[Recorded data Boundary: Start]

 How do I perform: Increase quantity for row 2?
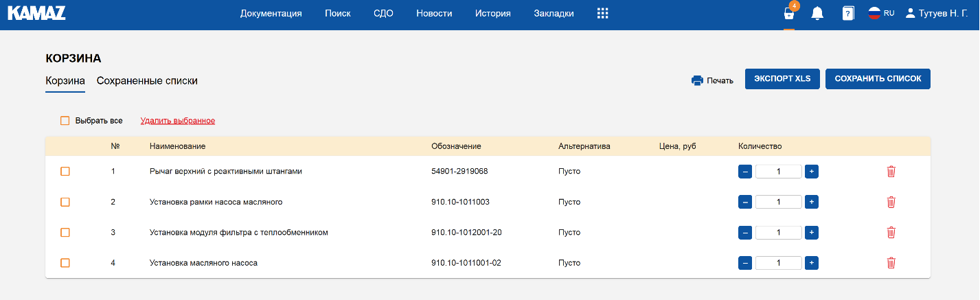[x=811, y=202]
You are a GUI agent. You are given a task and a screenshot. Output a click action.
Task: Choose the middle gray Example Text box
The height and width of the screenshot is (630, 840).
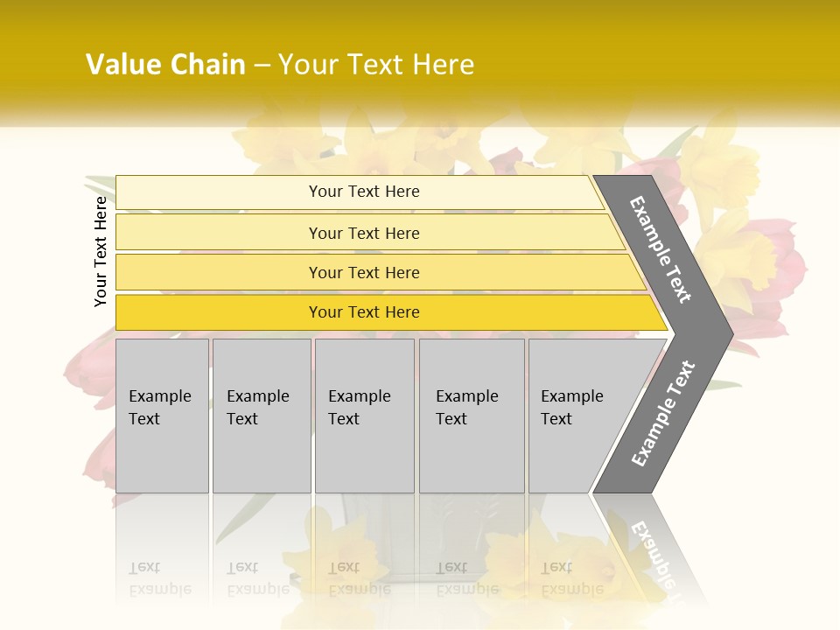click(364, 415)
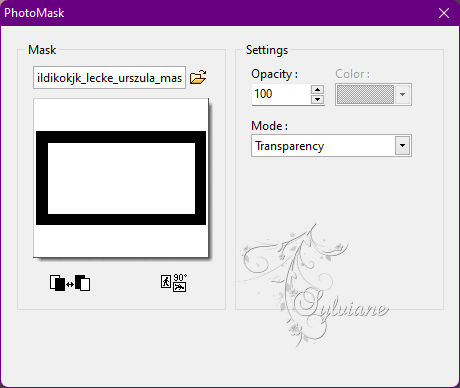Click the PhotoMask title bar text

(34, 13)
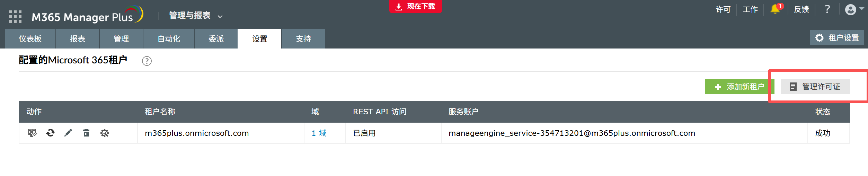Viewport: 868px width, 176px height.
Task: Click the trash delete tenant icon
Action: click(x=86, y=133)
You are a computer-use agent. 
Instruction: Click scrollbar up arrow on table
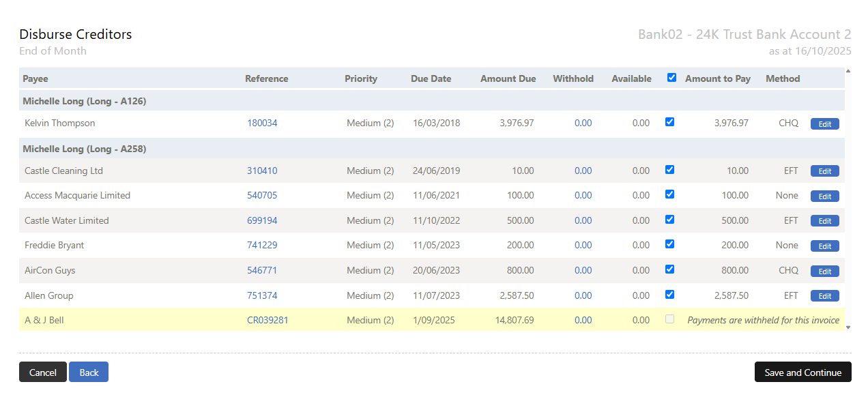(x=848, y=71)
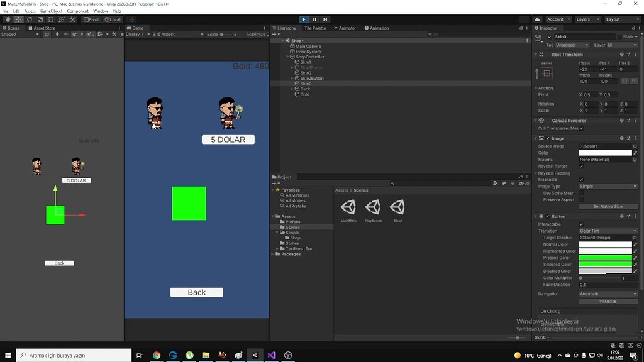Image resolution: width=644 pixels, height=362 pixels.
Task: Select the Hand tool in the toolbar
Action: 8,19
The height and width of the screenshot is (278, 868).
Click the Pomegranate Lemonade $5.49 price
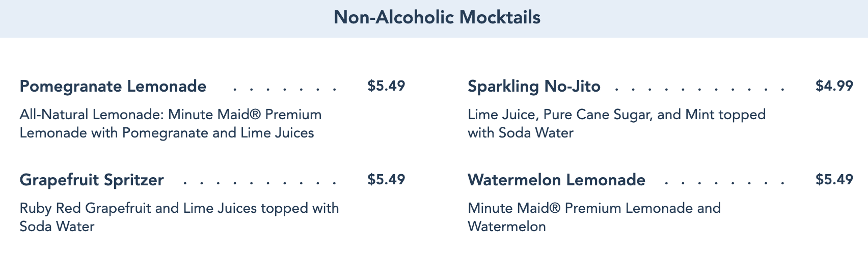point(386,86)
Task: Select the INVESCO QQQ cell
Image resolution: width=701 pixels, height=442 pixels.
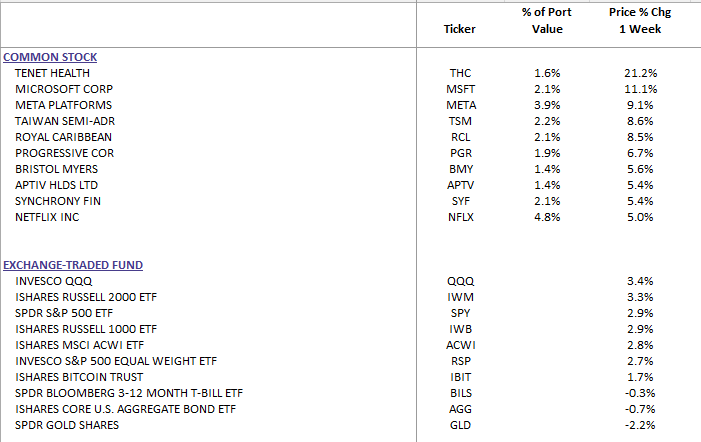Action: (x=50, y=281)
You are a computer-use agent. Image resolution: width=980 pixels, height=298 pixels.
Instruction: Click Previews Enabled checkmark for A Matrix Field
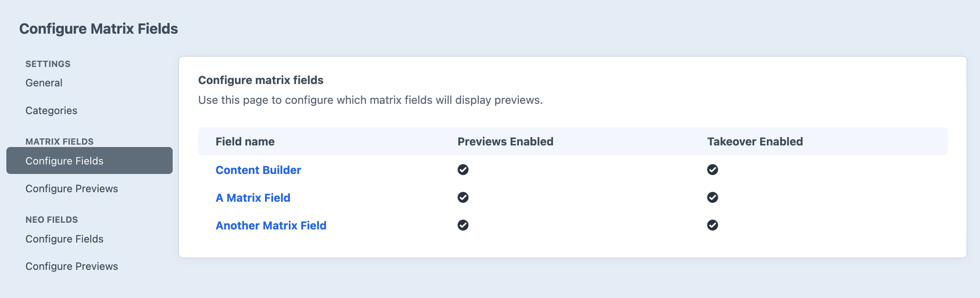463,197
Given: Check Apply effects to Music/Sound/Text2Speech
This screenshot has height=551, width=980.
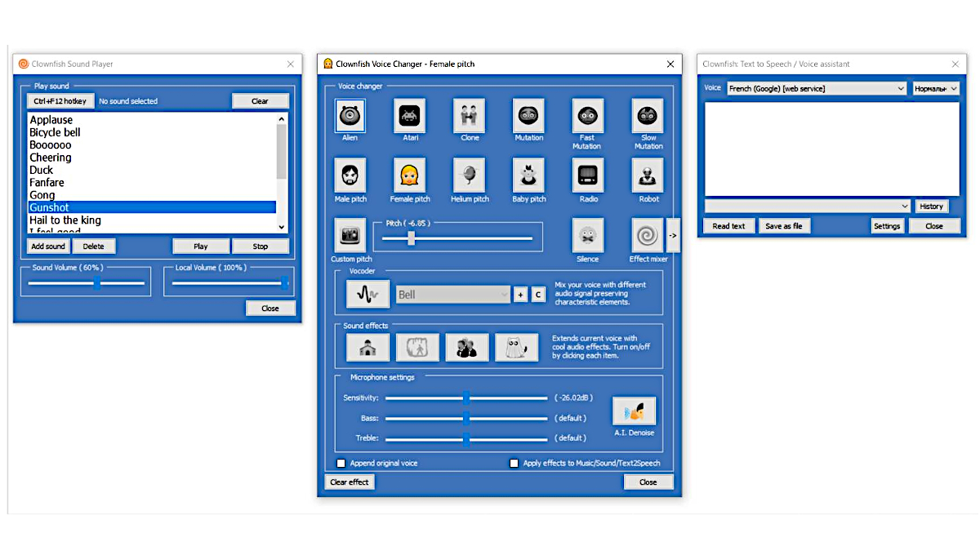Looking at the screenshot, I should [x=514, y=464].
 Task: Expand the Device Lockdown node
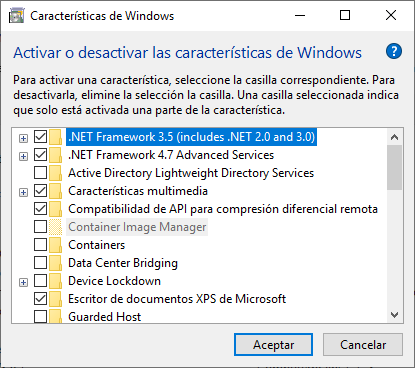coord(23,282)
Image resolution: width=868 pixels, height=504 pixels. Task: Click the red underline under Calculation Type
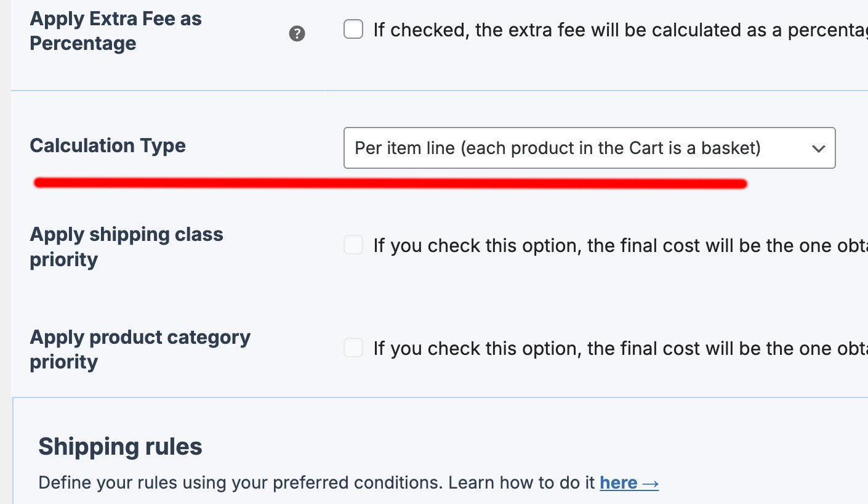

[Recorded data Boundary: End]

_Exercise aim_
Reproduce every line of the records containing the string "computer".

_Result for this task_
You are a computer-use agent. 
You are a computer-use agent. Image resolution: width=980 pixels, height=298 pixels.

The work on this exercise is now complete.